Open rcrehuet opened 10 years ago
I'm testing now with the latest pymc (2.3.4), will look into this.
I will warn that for your own problem, it's not guaranteed that this sort of cross validation will be useful and lead to a well-defined minimum. The issue is that we have both simulation data (coordinates) and experimental data, and our regularization tunes our "relative faith" in both of these. I think a lot of the difficulty comes from the fact that our model doesn't consider uncertainty in conformations / populations--the only source of uncertainty is the experimental inputs. This can occassionally lead to issues, so it's worth thinking about as a potential limitation.
OK, I've reproduced your issue. I still have no idea what's going on, as it appears that something in one of the python packages is causing us to get slightly different results...
Yeah, I will probably have to brainstorm to come up with a better example for this tutorial. It's very strange that the output of this Notebook changed, as the FitEnsemble code hasn't changed a bit.
But back to the point: I believe the results you are seeing are characteristic of cases where cross validation won't be useful. The issue is that the input ensemble already agrees with the experimental values pretty well, so the best possible thing to do is to force alpha = 0 and simply return your input ensemble.
Another thing to note is that the chi squared is dropping under 1.0. This sometimes indicates that we're near the regime where we're limited by the uncertainty in our measurements.
Thanks Kyle. Just to make things clear: I'm running the Tutorials with the data from the tutorials, not mine. I think the chi^2 is close enough to 1. Surely below that we would be fitting the experimental noise. This relates to an issue from Tutorial 1. The chi^2 obtained is very small:
Reduced chi squared of BELT: 0.020964
(I was refering to that in a previous issue, but now I'd like to raise a different question). In the Tutorial 3, if I also print the chi^2 for the training set:
all_train_chi = np.zeros(3)
for k, regularization_strength in enumerate(regularization_strength_list):
model_factory = lambda predictions, measurements, uncertainties: belt.MaxEntBELT(predictions, measurements, uncertainties, regularization_strength)
train_chi, test_chi = belt.cross_validated_mcmc(predictions, measurements, uncertainties, model_factory, bootstrap_index_list, num_samples=num_samples, thin=thin)

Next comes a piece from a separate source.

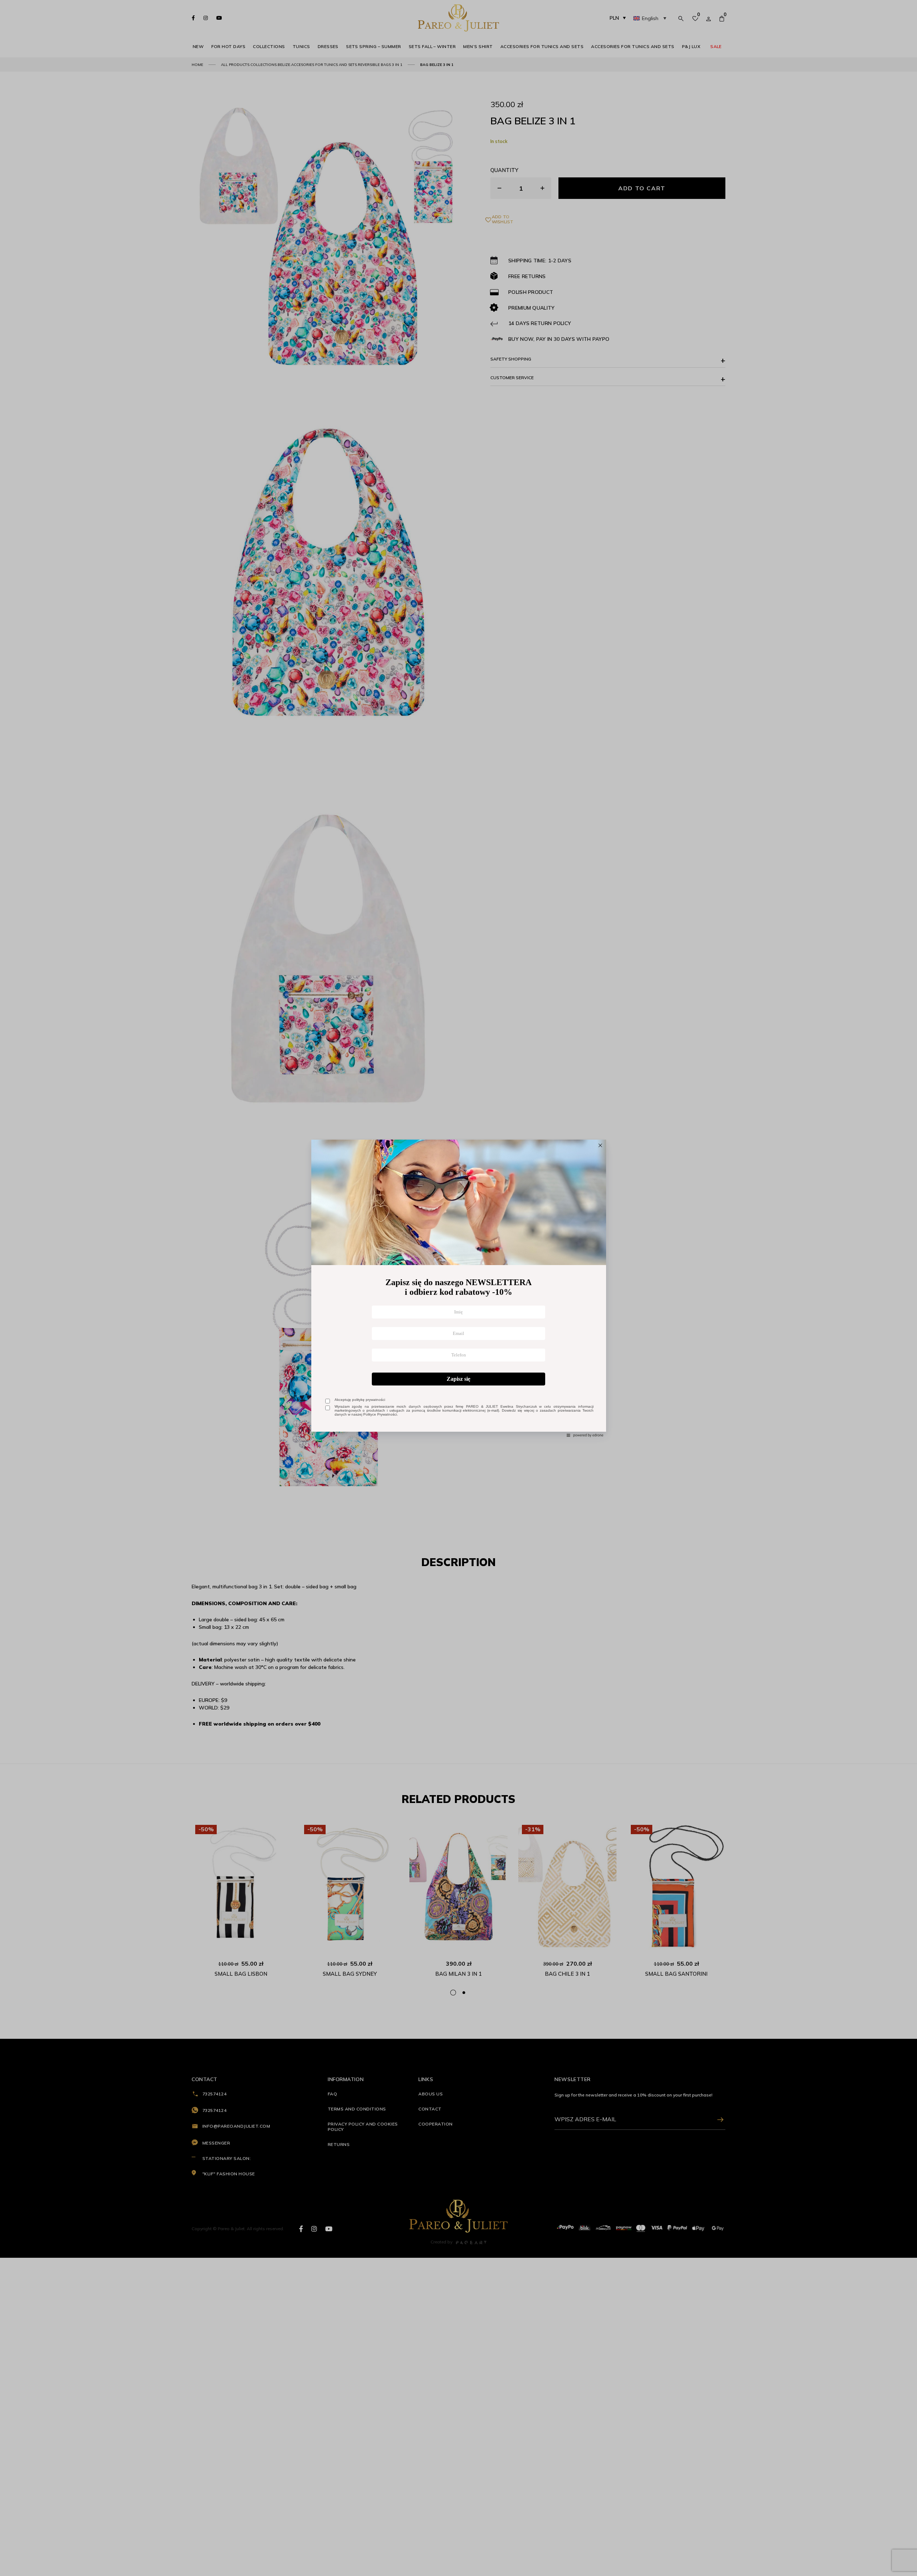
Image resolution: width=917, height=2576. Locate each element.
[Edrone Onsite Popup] (458, 1288)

all_test_chi[k] = test_chi.mean()
all_train_chi[k] = train_chi.mean()
Then the chis from the training set are slightly lower than those of the test set (as expected) but very close to 1. But the fit to the training set is the same procedure carried out in Tutorial 1, where the chi^2 is two orders of magnitude smaller. Why is that so?
I am trying to reproduce Tutorial 3 and I get different results. When I evaluate the cell in Grid Search from: http://nbviewer.ipython.org/github/kyleabeauchamp/FitEnsemble/blob/master/tutorial/Tutorial3.ipynb I get a different output. Could it be a different pymc version? I am using version 2.3.2. My sampling seems to include the burnin process (20000 iterations instead of 25000) and it runs 2 runs for each value of regularization_strength:
But the problem is the results are also different and result in a different interpretation: the chi^2 doesn't have a minimum at 3.0:
I cannot find which version of fitensemble I'm running, but I guess there is only one public release.